1st of February 2011 – Leaving Egypt

I arrived at the airport  for a scheduled departure of 0930 hrs. However, the airport was overcrowded with people who had spent the night there and no one could go pass security so we were all stuck in the “lobby” area of the airport. Slowly, flights became available and people proceeded through security. When the first flight was announced, people thought that security was letting everyone through so a lot of people were pushing to get to the front. I even had people ask me to stop being civilized and to push forward. Of course I politely told them that this would not solve anything. Various scenes of violence and despair ensued, but the majority of the people were civilized and waited in an orderly fashion. After waiting the whole day, my flight was finally announced and I left at around 1700 hrs. I then made it to Heathrow, UK where I was able to phone and report my whereabouts. The next day I flew to Canada.

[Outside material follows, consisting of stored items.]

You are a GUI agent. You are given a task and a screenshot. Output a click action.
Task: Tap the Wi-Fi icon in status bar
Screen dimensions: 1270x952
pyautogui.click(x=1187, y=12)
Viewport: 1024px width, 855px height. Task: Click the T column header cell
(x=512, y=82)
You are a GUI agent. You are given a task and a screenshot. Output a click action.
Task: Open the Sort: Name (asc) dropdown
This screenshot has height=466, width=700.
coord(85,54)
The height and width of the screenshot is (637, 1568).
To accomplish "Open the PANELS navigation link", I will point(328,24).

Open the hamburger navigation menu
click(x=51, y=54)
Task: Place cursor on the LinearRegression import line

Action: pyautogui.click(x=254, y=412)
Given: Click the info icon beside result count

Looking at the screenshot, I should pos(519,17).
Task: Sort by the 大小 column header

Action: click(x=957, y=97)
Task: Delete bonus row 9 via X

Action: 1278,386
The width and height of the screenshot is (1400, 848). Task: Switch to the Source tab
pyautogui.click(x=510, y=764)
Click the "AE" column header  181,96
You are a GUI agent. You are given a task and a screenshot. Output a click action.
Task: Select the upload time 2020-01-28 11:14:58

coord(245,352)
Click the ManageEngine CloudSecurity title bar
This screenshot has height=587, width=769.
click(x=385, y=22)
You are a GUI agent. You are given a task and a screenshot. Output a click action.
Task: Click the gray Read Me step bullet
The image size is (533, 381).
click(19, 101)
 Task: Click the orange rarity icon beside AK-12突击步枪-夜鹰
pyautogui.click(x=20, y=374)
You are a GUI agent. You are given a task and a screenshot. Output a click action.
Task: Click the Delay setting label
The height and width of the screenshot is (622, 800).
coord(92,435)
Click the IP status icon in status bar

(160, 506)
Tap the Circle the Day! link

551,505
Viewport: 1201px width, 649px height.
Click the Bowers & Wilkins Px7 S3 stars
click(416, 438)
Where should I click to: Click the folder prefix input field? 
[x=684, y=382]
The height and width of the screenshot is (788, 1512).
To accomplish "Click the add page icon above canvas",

From an academic standpoint, I was able to make interesting exchanges at the conference I attended, but this trip was much more for me. I spent an interesting time in Egypt where I was able to visit some of the most beautiful and significant locations of the antique world. Finally, I witnessed the beginning of an unusual and defining moment for the Egyptian people. I saw the failure of a system ripe with corruption; I drank tea with the locals and listened to their stories. I saw the uprising and the regime’s response. I witnessed first-hand the ensuing disorder and confusion and I now have a renewed appreciation for the civilized world.